The last 20% of logic took the most time and saw the least help from AI. These are the tickets that will more closely mirror the original estimates you may have had. Features with fewer constraints can see drastic time estimate reductions, but feature extensions and debugging will see fewer changes in their estimates.
What are the ways AI can help software engineers?
We’ve reviewed the impact of AI on Greenfield vs. extending features, but this is a broad explanation. Let’s get more specific. What kind of coding tasks see a boost from AI? From my experience as a developer and team lead, I’ve seen the following functions get a real boost from AI coding assistants:
- Styling — This includes vanilla CSS, Tailwind, SCSS, or Bootstrap.
- Boilerplate (FE & BE) — Think boilerplate for React components or Express supporting class files.
- Creating Seed Data — Packages like FFaker allow for dynamic data creation, but if you need hard-coded data in bulk, one-shot prompting is a considerable boost.
- Writing Unit Tests — Give AI your target file, and it will provide a test setup along with a decent number of unit tests to start adding coverage to your project.
- Refactoring / Implementing Framework Best Practices — AI can ingest your files and tell you whether you are using anti-patterns for a specific framework. Great for developers moving between languages and frameworks.
This list is not exhaustive, but these five items are an excellent start for recognizing patterns of work with high-impact results from AI. If a ticket includes any of these items, you will likely be able to reduce the estimated time from the original non-AI estimate.
How should you estimate ticket sizes for your software engineers?
You probably have a routine for estimating tickets. Based on your required features, your estimate is a mix of experience from previous work, as well as consulting senior engineers. How does AI impact this estimating process?
The process for estimating tickets with AI development I use is:
- Make original non-AI estimates
- Review and flag AI steps
- Reduce the time for those steps
- Create a final AI-inclusive estimate
You have to start with what you know. Create an initial estimate for the work to complete without factoring in AI. Once you have a clear idea of the work to complete and the steps to accomplish, move on to integrating AI savings in your estimate.
Go step-by-step for each task in the ticket, and flag the steps where you expect AI to have an impact. Is there a new feature that could be one-shot or multi-shot prompted? Is there a lot of styling that AI could assist with? Flag the steps you think AI could impact.

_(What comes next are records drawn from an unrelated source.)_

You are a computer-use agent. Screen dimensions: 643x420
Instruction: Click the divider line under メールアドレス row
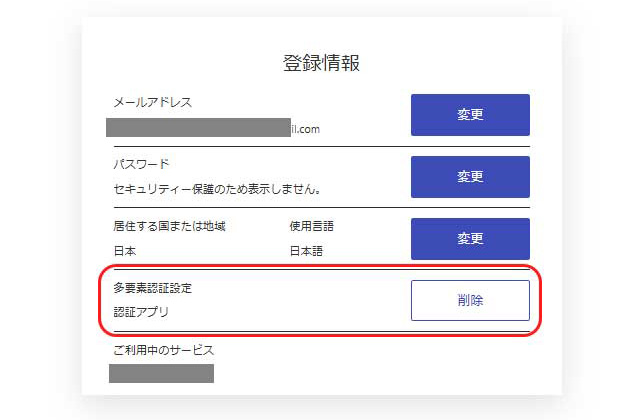321,146
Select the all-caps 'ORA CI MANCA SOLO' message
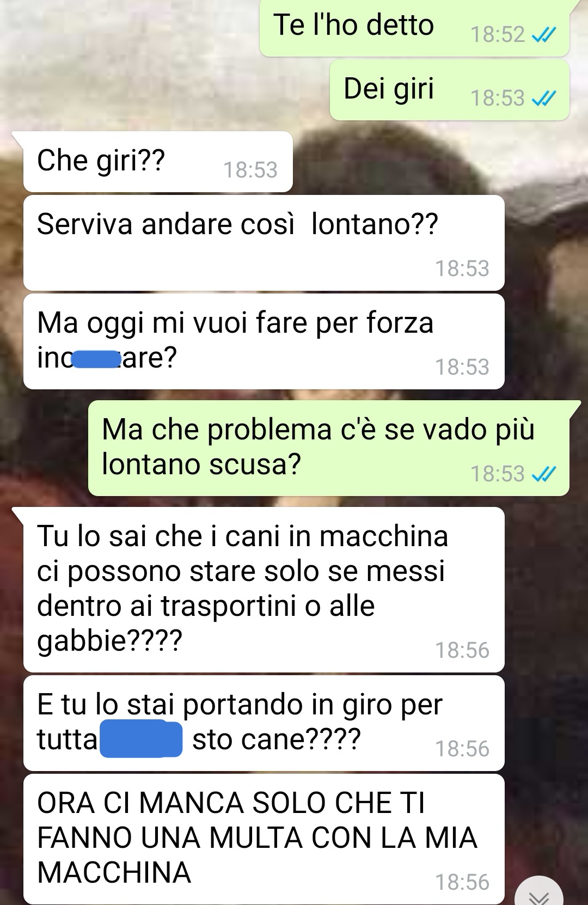 [264, 839]
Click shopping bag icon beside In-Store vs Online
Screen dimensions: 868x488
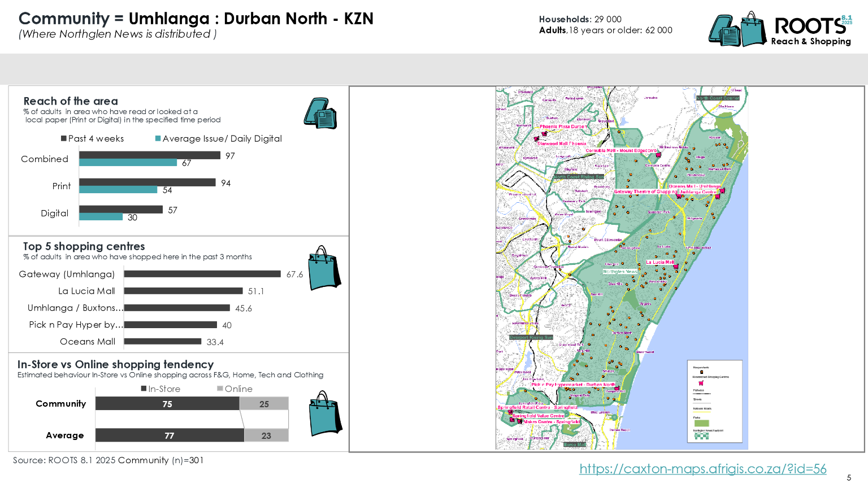tap(325, 414)
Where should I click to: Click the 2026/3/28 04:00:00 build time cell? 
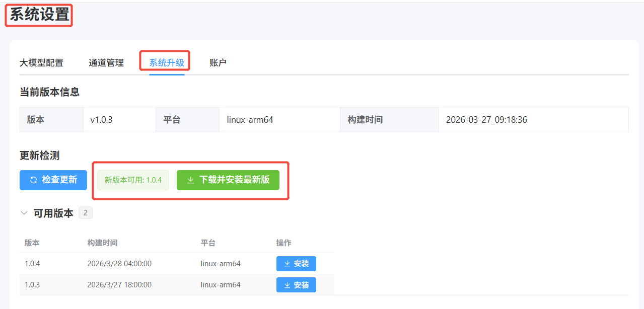tap(119, 264)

Next, reduce the estimates for steps that will leverage AI. Some steps would take 5 hours, but now take 1. Error on the side of more work until you’ve done this process enough to have realistic expectations for AI estimate reductions.
Once you have adjusted each step for AI impact, create your final estimate. This approach will not guarantee that your tickets come within a story point of accuracy every time.
If you’ve been estimating software for a while, you know that a lofty goal like that is unrealistic, even without AI impacts. However, if you follow this process, your estimates will be more accurate and you will maintain better control of your release schedule.
Key Takeaways
- AI enhances tasks like styling, boilerplate generation, seed data creation, unit testing, and refactoring, significantly reducing development time.
- Greenfield projects benefit most from AI, while feature extensions and debugging see limited time savings due to complex logic.
- Estimate tickets by starting with non-AI baselines, identifying AI-applicable steps, and adjusting time estimates for those tasks.
- Avoid uniform AI time reductions, as effectiveness varies; iterative estimation improves accuracy and release planning.